- _Supplied data_:
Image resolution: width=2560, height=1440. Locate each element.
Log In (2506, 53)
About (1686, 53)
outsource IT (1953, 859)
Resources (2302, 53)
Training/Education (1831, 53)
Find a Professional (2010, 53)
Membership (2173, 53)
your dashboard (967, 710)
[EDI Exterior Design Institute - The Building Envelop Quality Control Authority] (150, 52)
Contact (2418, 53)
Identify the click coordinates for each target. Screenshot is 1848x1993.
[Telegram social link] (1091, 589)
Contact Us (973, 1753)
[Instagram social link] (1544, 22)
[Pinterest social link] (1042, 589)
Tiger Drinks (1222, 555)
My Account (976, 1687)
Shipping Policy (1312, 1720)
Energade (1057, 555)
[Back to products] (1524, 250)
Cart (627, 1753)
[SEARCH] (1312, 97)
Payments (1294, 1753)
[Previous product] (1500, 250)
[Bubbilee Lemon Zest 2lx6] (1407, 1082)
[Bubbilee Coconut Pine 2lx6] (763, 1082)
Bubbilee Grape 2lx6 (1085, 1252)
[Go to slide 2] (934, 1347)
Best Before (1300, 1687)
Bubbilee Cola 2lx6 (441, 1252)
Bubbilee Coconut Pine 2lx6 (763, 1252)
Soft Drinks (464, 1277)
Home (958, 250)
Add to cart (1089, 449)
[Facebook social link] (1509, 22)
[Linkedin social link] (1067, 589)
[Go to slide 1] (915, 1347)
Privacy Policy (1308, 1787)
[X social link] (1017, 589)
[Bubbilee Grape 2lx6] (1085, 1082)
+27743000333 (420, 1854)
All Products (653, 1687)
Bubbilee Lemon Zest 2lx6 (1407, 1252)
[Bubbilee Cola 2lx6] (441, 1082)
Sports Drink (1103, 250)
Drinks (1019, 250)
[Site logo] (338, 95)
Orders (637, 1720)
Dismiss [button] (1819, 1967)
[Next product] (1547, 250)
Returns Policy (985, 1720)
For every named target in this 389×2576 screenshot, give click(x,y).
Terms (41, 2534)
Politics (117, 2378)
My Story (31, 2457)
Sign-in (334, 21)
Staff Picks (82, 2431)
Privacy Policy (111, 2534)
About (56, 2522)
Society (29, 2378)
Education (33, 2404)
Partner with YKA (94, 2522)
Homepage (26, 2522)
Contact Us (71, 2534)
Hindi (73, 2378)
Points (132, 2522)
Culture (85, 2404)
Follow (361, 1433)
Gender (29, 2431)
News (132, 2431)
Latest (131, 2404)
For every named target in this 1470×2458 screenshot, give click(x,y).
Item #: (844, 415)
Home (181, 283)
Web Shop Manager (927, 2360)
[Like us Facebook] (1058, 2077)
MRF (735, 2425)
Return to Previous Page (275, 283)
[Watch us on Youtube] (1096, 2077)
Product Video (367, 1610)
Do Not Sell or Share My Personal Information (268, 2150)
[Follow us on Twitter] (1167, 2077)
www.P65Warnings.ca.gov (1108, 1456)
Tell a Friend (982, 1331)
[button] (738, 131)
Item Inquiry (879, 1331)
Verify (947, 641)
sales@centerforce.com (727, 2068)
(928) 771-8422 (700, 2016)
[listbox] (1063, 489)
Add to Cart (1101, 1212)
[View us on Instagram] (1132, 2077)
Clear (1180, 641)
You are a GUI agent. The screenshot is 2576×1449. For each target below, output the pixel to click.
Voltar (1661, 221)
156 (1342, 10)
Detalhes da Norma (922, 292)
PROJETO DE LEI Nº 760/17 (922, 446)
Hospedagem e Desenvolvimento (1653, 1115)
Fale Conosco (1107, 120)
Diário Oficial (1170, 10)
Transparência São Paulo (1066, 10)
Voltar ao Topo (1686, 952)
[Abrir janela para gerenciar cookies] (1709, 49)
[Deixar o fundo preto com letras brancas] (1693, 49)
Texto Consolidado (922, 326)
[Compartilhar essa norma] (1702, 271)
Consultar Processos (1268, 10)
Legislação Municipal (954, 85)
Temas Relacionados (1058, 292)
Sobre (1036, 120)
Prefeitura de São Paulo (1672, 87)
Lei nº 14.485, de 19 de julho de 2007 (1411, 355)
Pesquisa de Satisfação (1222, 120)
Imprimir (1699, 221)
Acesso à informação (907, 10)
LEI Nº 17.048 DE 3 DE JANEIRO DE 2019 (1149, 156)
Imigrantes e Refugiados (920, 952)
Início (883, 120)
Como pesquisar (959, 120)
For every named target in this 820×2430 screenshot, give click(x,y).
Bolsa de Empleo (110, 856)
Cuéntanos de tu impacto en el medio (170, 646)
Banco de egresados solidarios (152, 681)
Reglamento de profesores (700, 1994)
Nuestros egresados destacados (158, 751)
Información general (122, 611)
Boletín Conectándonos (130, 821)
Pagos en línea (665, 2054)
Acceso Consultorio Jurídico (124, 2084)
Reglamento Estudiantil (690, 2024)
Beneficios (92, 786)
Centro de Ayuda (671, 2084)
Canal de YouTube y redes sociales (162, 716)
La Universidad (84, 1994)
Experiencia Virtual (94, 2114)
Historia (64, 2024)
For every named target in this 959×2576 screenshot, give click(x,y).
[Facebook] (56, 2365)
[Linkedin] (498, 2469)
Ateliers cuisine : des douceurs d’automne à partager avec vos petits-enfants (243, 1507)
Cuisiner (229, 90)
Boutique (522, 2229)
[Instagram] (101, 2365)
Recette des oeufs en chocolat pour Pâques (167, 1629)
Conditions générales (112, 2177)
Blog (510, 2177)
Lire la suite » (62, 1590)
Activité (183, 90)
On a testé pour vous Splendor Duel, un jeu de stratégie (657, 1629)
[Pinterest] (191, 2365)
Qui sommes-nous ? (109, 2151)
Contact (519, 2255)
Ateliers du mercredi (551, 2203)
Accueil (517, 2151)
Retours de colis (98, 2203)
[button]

- _What you will do_:
In the listing above, find the line with "Payments (1294, 1753)" and the line with "Bubbilee Cola 2lx6 (441, 1252)", then print exactly those two lines and every line between them, and nothing more.

- _Problem solution_:
Payments (1294, 1753)
[Previous product] (1500, 250)
[Bubbilee Lemon Zest 2lx6] (1407, 1082)
[Bubbilee Coconut Pine 2lx6] (763, 1082)
Bubbilee Grape 2lx6 (1085, 1252)
[Go to slide 2] (934, 1347)
Best Before (1300, 1687)
Bubbilee Cola 2lx6 (441, 1252)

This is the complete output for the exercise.